▶ _DATA_:
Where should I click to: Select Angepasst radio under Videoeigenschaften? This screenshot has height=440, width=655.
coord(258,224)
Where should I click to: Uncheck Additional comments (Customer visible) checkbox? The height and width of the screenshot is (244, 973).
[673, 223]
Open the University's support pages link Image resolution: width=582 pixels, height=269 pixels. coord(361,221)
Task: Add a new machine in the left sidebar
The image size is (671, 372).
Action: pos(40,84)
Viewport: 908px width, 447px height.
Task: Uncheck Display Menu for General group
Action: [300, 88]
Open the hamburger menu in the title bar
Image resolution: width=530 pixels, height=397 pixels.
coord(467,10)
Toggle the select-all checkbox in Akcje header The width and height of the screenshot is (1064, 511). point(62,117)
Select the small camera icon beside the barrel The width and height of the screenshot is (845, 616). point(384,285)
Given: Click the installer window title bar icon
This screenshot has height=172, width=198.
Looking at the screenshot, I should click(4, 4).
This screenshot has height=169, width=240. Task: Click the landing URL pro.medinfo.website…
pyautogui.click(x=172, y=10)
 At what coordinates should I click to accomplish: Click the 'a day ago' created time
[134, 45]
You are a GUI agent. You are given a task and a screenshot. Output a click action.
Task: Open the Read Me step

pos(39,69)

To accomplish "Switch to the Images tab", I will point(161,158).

--

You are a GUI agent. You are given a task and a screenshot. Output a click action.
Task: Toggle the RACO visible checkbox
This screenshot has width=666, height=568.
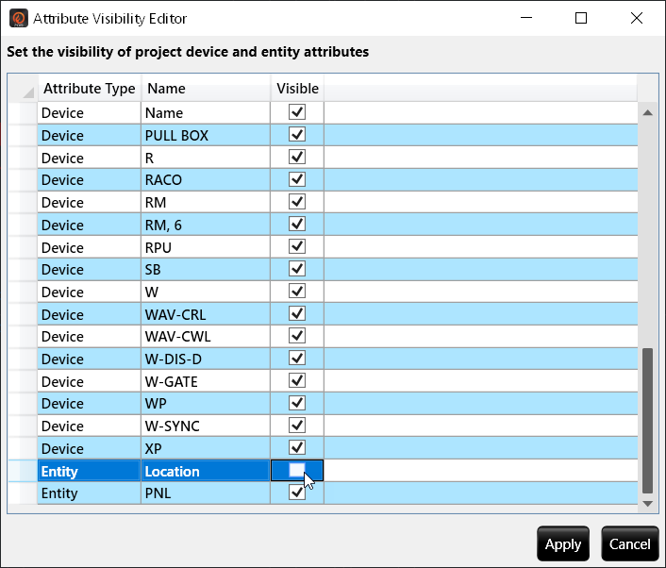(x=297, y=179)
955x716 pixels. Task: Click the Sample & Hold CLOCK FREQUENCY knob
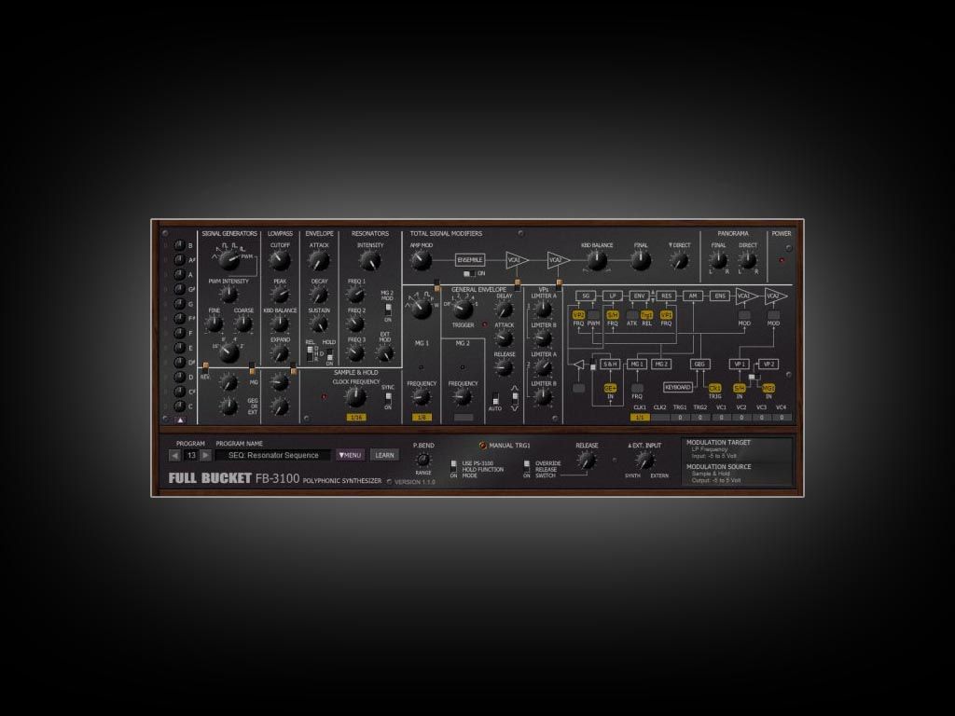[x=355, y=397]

▶ _ASSIGNMENT_:
Find the lines above that hold "Toggle", then copy each of them.

▶ _RESPONSE TO THIS EXERCISE_:
Toggle the select-all checkbox in Akcje header The width and height of the screenshot is (1064, 511). point(62,117)
Task: Toggle the RACO visible checkbox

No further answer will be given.